===== Source document =====

Background: Although procedural pain is effectively treated with analgesics, managing anxiety during laceration repair is more challenging.
Objectives: We examined the feasibility of using immersive virtual reality (VR) as anxiolysis during laceration repair in the pediatric emergency department (ED).
Methods: We conducted a non-blinded, observational, pilot study in an urban pediatric ED that enrolled a convenience sample of children aged 5-13 years undergoing sutured repair of non-facial lacerations. Subjects played an immersive VR game while undergoing laceration repair. Parents assessed their child's anxiety on a 100-mm visual analogue scale at enrollment and during laceration repair. The primary outcome measure was the percentage of children whose anxiety score did not increase by ≥ 20 mm from enrollment to the first stitch.
Results: Forty patients completed the study. Mean initial anxiety score was 54 mm (standard deviation 33 mm). Thirty-seven of forty patients (93%; 95% confidence interval [CI] 83-99%) had anxiety scores that did not increase by 20 mm or more from enrollment to the first stitch. Eighty percent (95% CI 64-91%) of patients' anxiety scores decreased between enrollment and first stitch. The mean change in anxiety score at first stitch was -39 mm (95% CI -51 mm to -27 mm; p < 0.001). Similar downward trends in anxiety scores were noted throughout the procedure. All laceration repairs were successfully completed without sedation or restraints. There were no adverse events noted, and the main barriers identified with VR use involved easily correctable technical difficulties with the equipment.
Conclusion: Immersive VR is a safe and effective distractive technique to reduce procedural anxiety during laceration repair in the pediatric ED.
Trial registration: ClinicalTrials.gov NCT03475901.
Keywords: laceration repair; pediatric emergency medicine; procedural anxiety; virtual reality.

===== Extracted entries =====

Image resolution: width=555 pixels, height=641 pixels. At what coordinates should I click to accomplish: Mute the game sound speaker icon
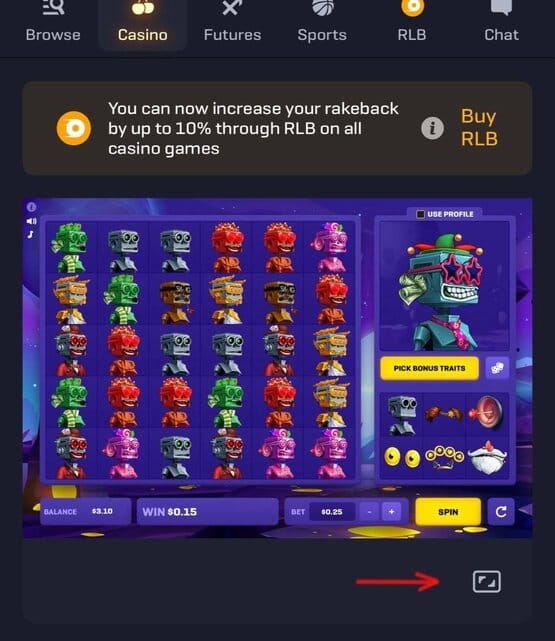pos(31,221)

=====
===== Extracted entries =====

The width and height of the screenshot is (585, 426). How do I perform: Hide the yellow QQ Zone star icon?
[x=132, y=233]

=====
===== Extracted entries =====

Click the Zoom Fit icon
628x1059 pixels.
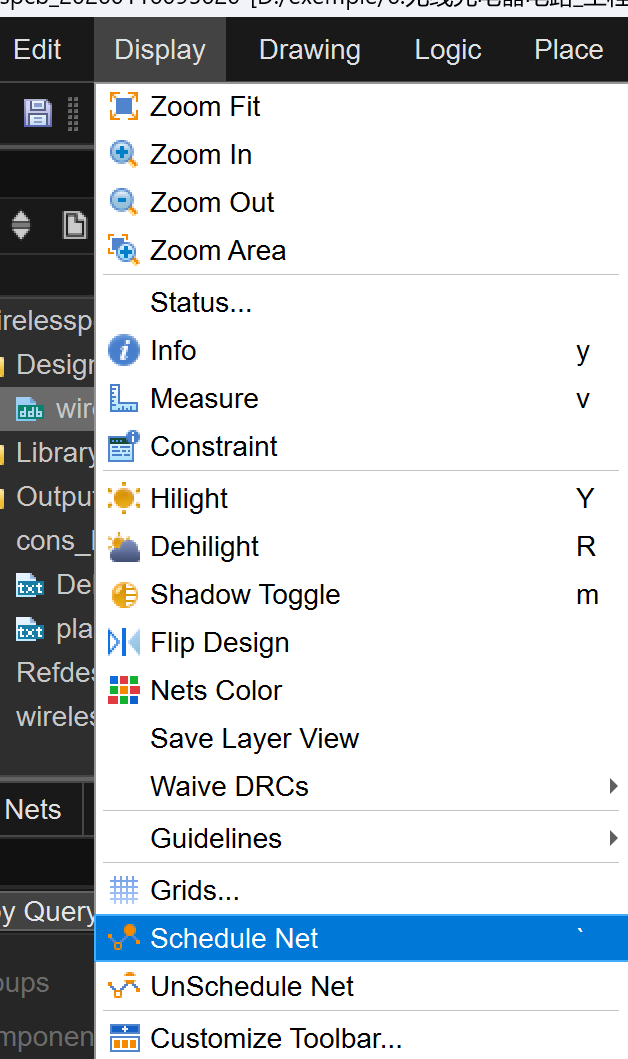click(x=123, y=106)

=====

Rewrite the abstract on virtual reality during laceration repair from "Objectives: We examined" up to and including "emergency department (ED).", replacing "feasibility" with "practicality". The listing comes from a separate source and is unrelated to the abstract.

Objectives: We examined the practicality of using immersive virtual reality (VR) as anxiolysis during laceration repair in the pediatric emergency department (ED).